For most of us (at least up until the real estate crash of 2007-2008!) our major asset is our home and the “equity” we have in our home, which is the excess of the value of the home over the mortgage against it. While it is possible to file a “homestead” to protect our home equity, even if the homestead will, for now cover our home equity against possible creditors, there are certain risks that the homestead cannot protect against. The good news is that with recent court rulings, we can confidently establish Nevada personal residence trusts, qualified personal residence trusts, or QPRTs to protect our homes from all types of risks.
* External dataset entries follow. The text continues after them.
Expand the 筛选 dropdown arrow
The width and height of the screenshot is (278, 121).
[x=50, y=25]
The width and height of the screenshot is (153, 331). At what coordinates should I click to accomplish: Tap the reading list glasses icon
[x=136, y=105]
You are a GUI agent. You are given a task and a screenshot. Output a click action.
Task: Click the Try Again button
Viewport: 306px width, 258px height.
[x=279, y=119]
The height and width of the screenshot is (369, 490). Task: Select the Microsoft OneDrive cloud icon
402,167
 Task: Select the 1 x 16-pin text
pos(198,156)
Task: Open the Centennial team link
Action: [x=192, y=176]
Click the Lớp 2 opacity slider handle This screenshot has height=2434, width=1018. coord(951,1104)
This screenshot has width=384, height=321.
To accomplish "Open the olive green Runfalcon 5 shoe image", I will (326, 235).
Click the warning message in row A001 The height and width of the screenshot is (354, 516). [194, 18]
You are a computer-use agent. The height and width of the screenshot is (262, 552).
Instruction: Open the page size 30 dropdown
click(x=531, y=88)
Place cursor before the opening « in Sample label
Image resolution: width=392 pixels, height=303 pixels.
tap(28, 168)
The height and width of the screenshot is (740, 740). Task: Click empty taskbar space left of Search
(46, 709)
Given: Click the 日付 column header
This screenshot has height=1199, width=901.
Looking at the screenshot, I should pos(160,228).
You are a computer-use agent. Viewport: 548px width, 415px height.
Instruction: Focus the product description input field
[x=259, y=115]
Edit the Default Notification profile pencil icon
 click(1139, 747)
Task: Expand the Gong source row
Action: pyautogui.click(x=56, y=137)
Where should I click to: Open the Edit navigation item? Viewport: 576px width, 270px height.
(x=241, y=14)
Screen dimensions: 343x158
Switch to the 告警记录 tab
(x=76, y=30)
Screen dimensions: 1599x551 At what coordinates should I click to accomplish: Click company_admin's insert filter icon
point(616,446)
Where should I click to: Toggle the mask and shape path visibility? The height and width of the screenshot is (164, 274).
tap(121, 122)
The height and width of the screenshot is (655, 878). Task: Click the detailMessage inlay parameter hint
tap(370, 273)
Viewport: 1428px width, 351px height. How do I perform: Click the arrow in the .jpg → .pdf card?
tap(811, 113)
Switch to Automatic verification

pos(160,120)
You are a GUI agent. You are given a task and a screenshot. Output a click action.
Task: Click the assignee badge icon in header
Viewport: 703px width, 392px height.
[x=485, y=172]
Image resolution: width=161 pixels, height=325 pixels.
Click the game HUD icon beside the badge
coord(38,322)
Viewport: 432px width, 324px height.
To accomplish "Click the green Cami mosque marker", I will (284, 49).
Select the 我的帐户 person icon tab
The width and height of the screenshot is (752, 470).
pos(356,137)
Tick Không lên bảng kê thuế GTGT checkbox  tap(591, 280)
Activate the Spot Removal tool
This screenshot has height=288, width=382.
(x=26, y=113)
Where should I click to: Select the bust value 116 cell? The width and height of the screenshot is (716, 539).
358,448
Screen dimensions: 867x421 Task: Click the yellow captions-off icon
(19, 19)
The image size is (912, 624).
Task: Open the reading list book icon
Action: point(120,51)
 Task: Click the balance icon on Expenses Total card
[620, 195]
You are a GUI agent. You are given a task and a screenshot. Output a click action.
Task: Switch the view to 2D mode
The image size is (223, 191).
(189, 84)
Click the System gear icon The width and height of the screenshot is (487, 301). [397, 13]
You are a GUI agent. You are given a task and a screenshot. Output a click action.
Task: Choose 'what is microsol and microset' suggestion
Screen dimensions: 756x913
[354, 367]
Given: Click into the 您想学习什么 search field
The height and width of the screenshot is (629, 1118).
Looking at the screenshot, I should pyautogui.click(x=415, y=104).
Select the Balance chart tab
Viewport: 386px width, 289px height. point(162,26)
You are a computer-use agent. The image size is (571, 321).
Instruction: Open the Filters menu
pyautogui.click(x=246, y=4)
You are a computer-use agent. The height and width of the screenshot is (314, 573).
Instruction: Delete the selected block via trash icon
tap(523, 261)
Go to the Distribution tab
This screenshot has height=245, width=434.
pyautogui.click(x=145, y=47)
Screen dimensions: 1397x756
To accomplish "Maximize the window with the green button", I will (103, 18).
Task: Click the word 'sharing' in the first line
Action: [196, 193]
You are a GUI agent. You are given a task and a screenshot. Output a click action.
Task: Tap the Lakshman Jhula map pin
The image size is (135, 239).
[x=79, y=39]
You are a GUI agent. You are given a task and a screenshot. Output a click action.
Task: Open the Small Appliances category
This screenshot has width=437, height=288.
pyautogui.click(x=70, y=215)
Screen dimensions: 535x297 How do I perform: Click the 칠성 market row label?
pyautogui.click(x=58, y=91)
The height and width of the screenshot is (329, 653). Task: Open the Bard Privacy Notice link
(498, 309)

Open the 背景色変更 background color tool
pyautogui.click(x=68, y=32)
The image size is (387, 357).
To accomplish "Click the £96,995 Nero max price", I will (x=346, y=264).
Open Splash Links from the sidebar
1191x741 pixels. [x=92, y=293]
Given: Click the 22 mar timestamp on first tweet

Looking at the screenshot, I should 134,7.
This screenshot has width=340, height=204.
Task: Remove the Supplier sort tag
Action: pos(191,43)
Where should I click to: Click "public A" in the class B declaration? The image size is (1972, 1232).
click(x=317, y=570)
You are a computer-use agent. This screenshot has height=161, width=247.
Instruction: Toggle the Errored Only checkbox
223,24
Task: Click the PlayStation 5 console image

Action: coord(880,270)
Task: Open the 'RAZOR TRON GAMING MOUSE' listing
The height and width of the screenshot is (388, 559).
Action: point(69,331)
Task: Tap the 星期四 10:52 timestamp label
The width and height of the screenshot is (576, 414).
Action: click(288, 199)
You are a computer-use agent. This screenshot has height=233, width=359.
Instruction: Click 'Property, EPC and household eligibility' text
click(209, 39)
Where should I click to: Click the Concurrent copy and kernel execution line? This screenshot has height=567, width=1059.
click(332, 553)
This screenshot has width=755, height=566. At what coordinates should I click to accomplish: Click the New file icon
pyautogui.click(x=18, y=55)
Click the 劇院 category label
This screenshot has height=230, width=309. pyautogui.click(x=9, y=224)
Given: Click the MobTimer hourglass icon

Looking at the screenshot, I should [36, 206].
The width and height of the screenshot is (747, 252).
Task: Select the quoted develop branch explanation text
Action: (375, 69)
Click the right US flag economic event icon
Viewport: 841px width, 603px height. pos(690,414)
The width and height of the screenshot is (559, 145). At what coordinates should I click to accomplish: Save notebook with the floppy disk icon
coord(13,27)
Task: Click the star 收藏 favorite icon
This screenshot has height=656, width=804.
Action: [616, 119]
Purposes of the Personal Residence Trust
The personal residence trust has generally been viewed as a means for reducing estate taxes, in which case it may be referred to as a Qualified Personal Residence Trust or “QPRT”. However, with the increase of the federal estate tax exemption to $5.25 million for each person, the need for estate tax reduction has been eliminated for all but those who have significant assets. Nevertheless, the personal residence trust (“PRT”) should be considered by everyone who wants to make sure that their home will be protected from creditors, including from lawsuits, income taxes, Medicaid liens, nursing home costs, and so forth. Although the homestead will protect the home equity from a lawsuit, if you have home equity and need to go into a nursing home, the home equity will ultimately be at risk.
Example of PRT or QPRT
For example, let’s say you have $150,000 of home equity and $1,500 per month in social security income. If you are single and need to go into a nursing home, your Social Security income will be applied to your nursing home expenses, and the shortfall will be paid from your home equity, and once the home equity is used up, then Medicaid can kick in to pay the shortfall. And remember, if you were to give the home away, say to your children, before entering the nursing home, you can be automatically disqualified from Medicaid benefits for up to five years following the transfer of your home to your children.
With the PRT you may put the home into a trust and you can retain the right to live in the home for a period of years of your choosing. There is no limit on the number of years for which you can retain the right to live in the home, but the trust must designate a number of years. Without going into the details, since you don’t have to worry about estate taxes, you can retain the right to live in the home for a period of years equal to your life expectancy. If you die before you reach your life expectancy, then the home will be included in your estate for estate tax purposes, but this is not a concern because there won’t be any estate taxes to pay anyway.
Court Cases Support PRT Planning
Recent cases have held that as long as the Personal Residence Trust was established at a time when you were current with your obligations, and it is clear that you were not setting up the trust to avoid current creditor, and that the trust was not set up in anticipation of a lawsuit which you knew might be filed, then the trust should protect the home from any kind of claim, whether it be the lawsuit, the IRS, Medicaid liens at death, and so forth.
Because this type of planning does not necessitate complicated estate tax calculations, the Personal Residence Trust can be established for a reasonable cost and will provide the strongest possible protection for your home.